6. Tier‑2 and Sector Niches Are Getting Real Attention
Funding rundowns for late‑2025 show more deals coming from tier‑2 and tier‑3 hubs, especially in sectors like EV infrastructure, agri‑supply chains, logistics and industry‑specific SaaS .This isn’t just geographical diversity; it’s investors looking for deeper, less crowded niches where a specialised B2B player can dominate.
Similarly, several deeptech and B2B deals are now centred around specific verticals maritime, mining, industrial inspections, climate resilience rather than generic “horizontal” tools. Venture funds that position themselves as “sector experts” are leading many of these rounds.
Founder takeaway: If you’re building for a specific vertical ports, steel, textiles, logistics, healthcare supply chain lean into that focus. A clear, narrow ICP is now a positive signal, not a limitation.
7. Policy and Public Capital Are Becoming Part of the Cap Table
Another under‑reported shift is the role of policy, government programmes and blended capital. Initiatives under the Startup India umbrella and various state deeptech/innovation policies are offering a mix of grants, co‑investment and procurement support
Reports and commentary around 2025 emphasise how defence, space, deeptech and climate startups increasingly tap a combination of venture money and government‑linked schemes—incubation centres, challenge grants, export support.For B2B founders, that means your “funding stack” no longer has to be 100% equity.
Founder takeaway: Map out the non‑VC capital you can access grants, CSR‑backed pilots, strategic corporate partnerships and present them as part of your financing plan. It shows investors you understand how to de‑risk your runway.
How to Use These Signals in Your Own Fundraise
Taken together, these seven signals suggest that 2025 is a sorting year, not a lost year, for Indian startups particularly in B2B, SaaS, deeptech and defence.

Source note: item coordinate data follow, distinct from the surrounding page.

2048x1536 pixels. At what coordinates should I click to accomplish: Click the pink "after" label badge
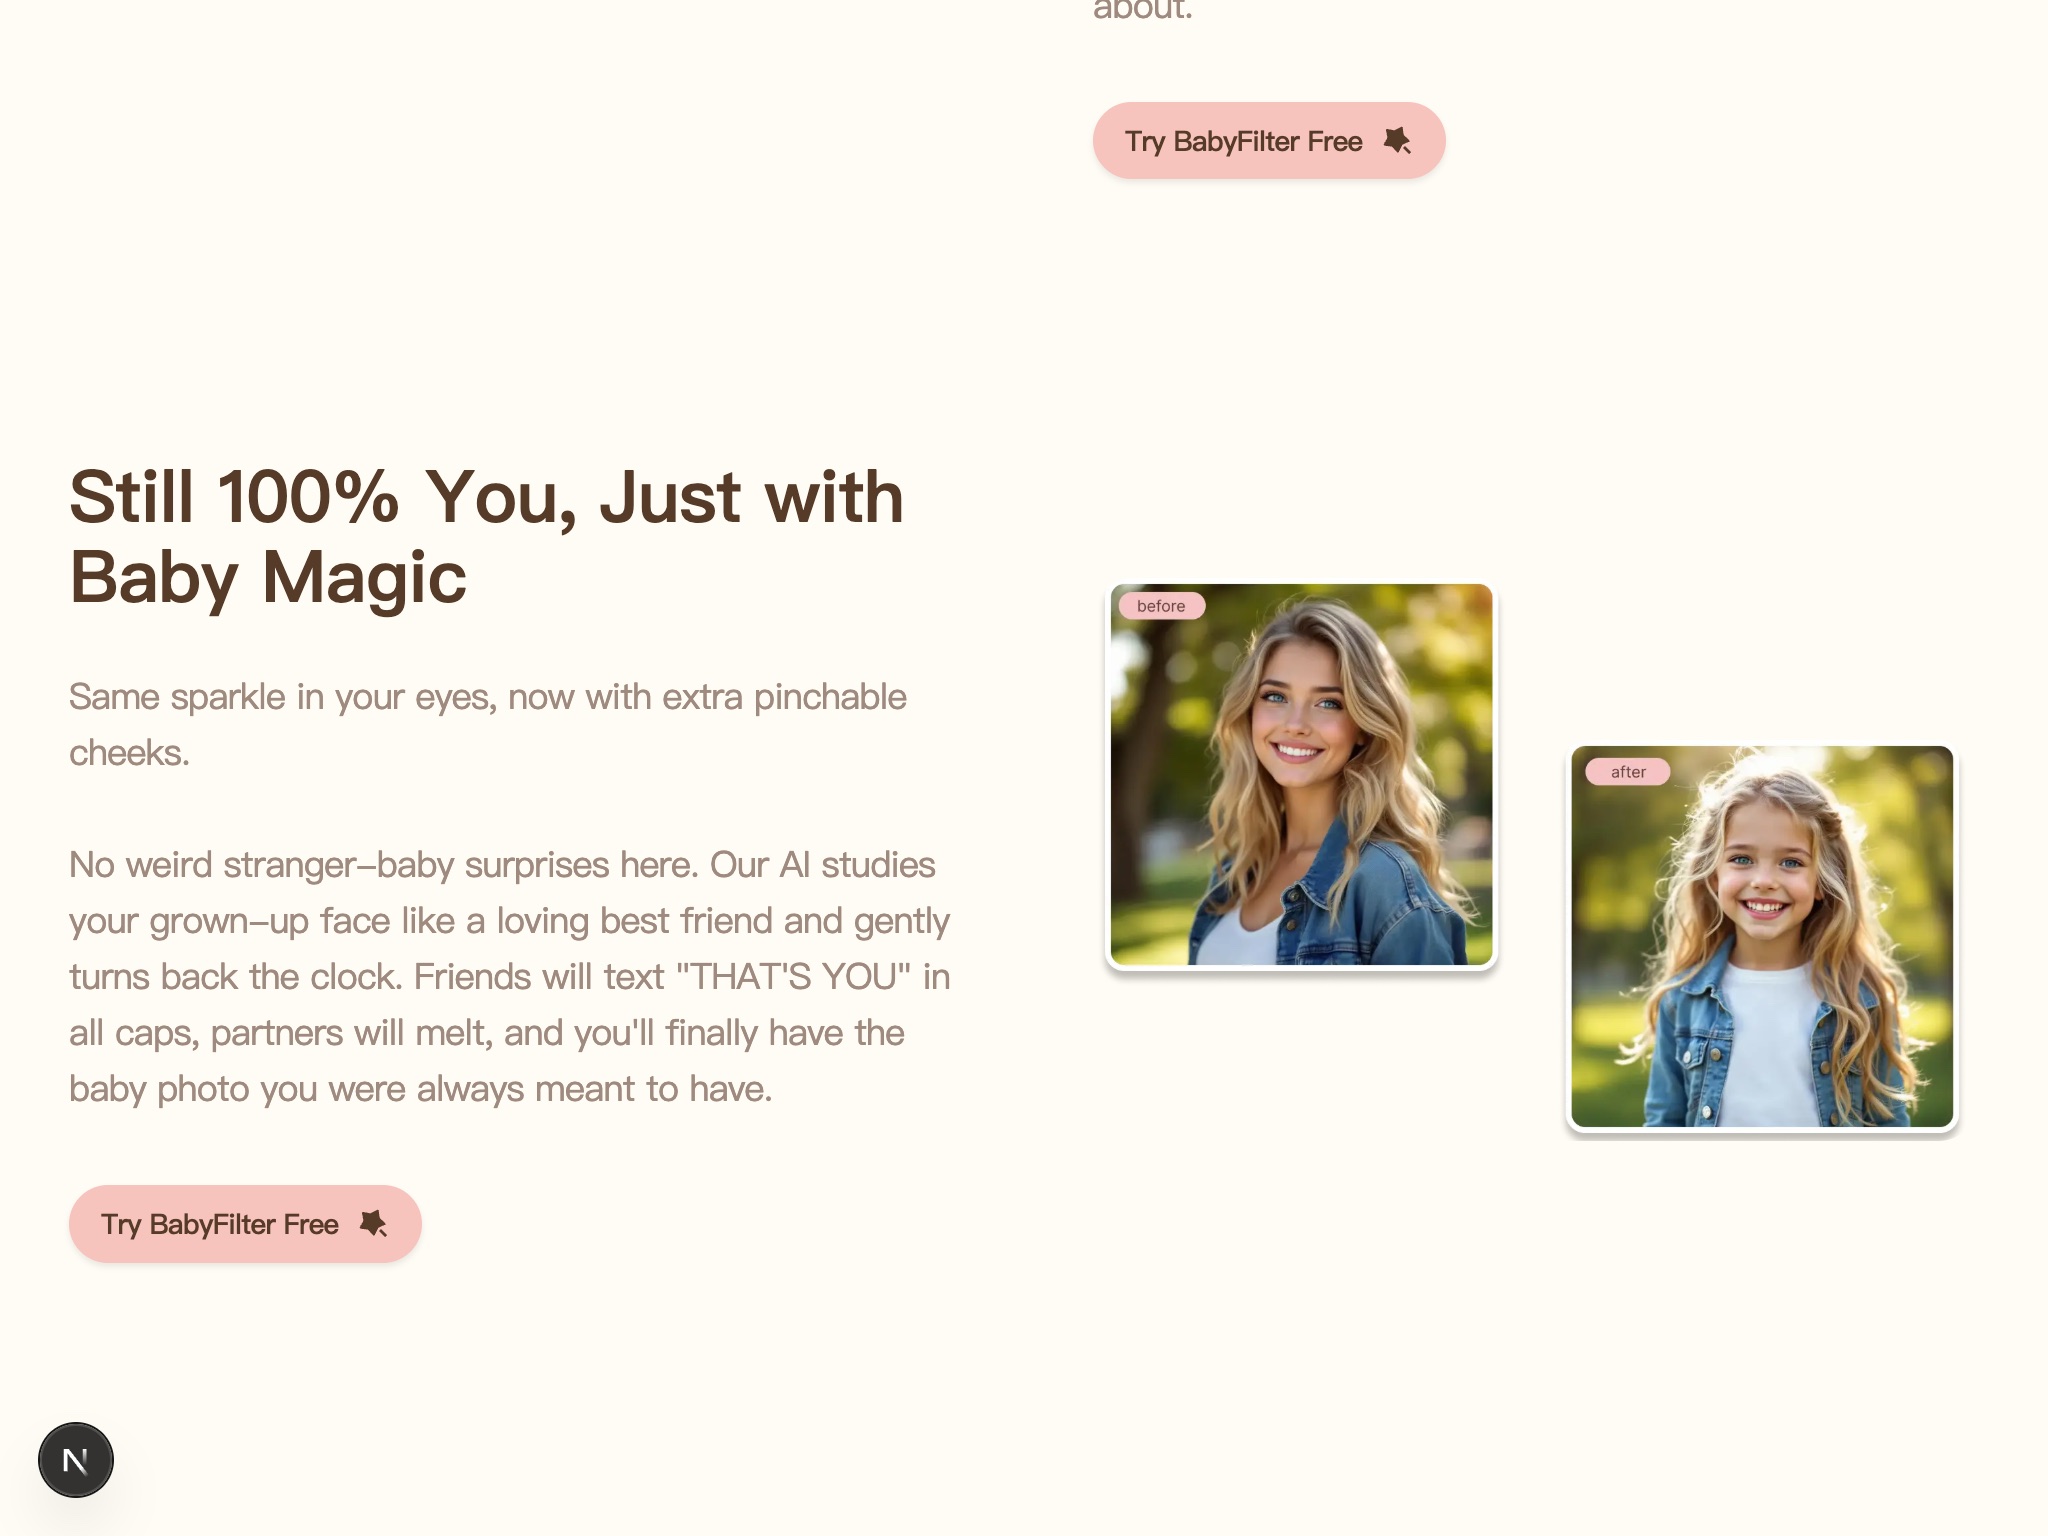[x=1627, y=772]
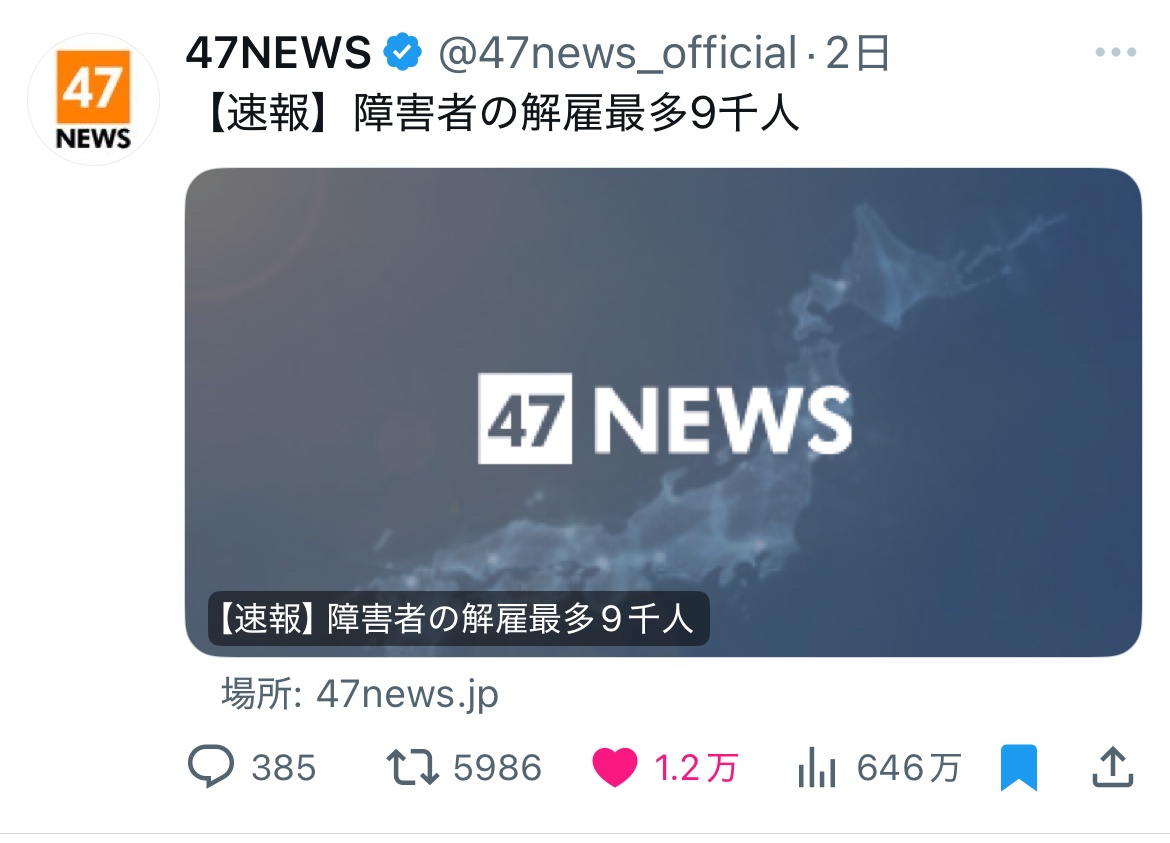Unlike the post via pink heart
The image size is (1170, 843).
(615, 768)
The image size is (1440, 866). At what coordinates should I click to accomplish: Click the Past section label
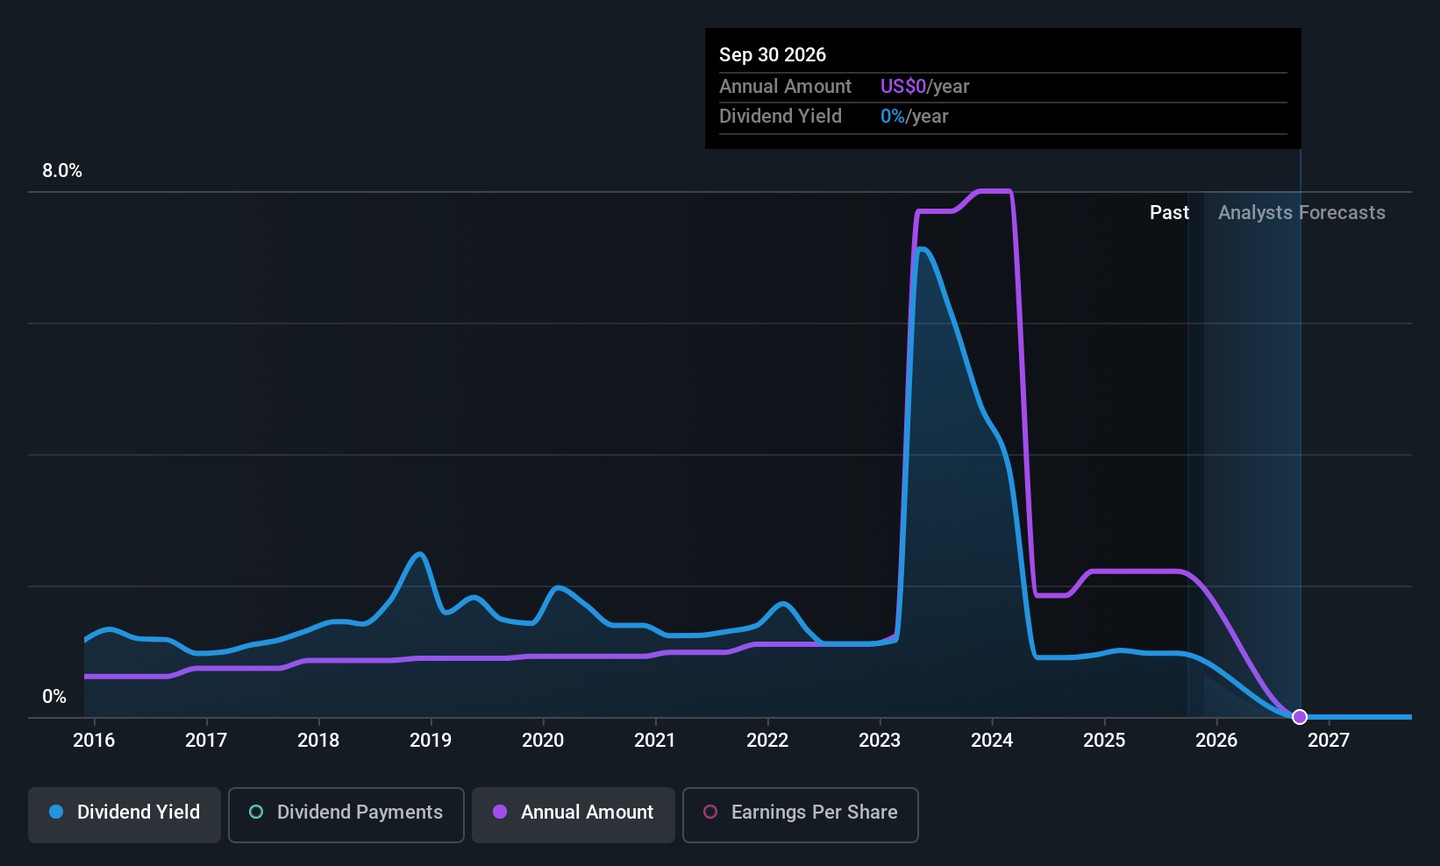1169,213
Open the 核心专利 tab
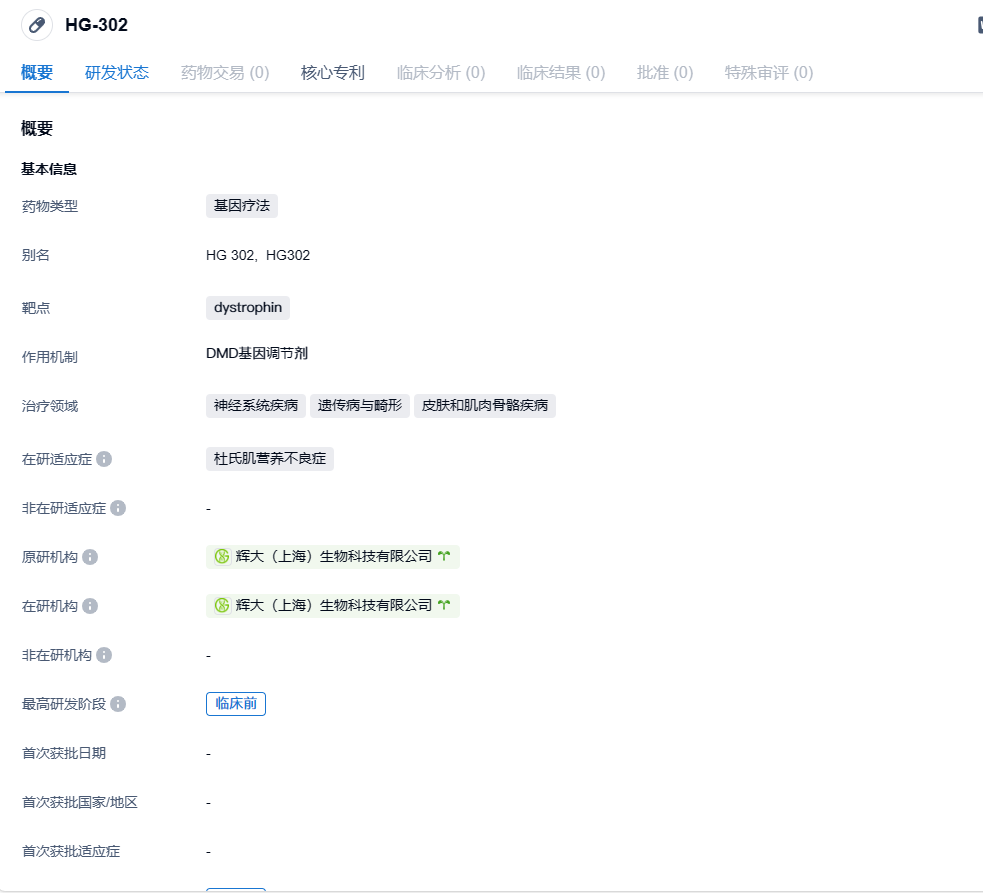 (x=333, y=72)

If you’re a founder planning to raise in 2026, use this quarter to:
- Tighten your unit economics and be able to defend them in one slide.
- Position your product clearly in one of the favoured lanes: B2B SaaS, infrastructure, security, deeptech, defence, climate, EV or other hard‑problem domains.
- Identify which funds and programmes are already writing cheques into your exact niche, using trackers and public deal lists.
- Build a narrative that shows you can use less money better than the last cycle’s darlings.
The capital is still there; it has just stopped chasing noise. For serious B2B builders, that’s the best funding environment you could ask for.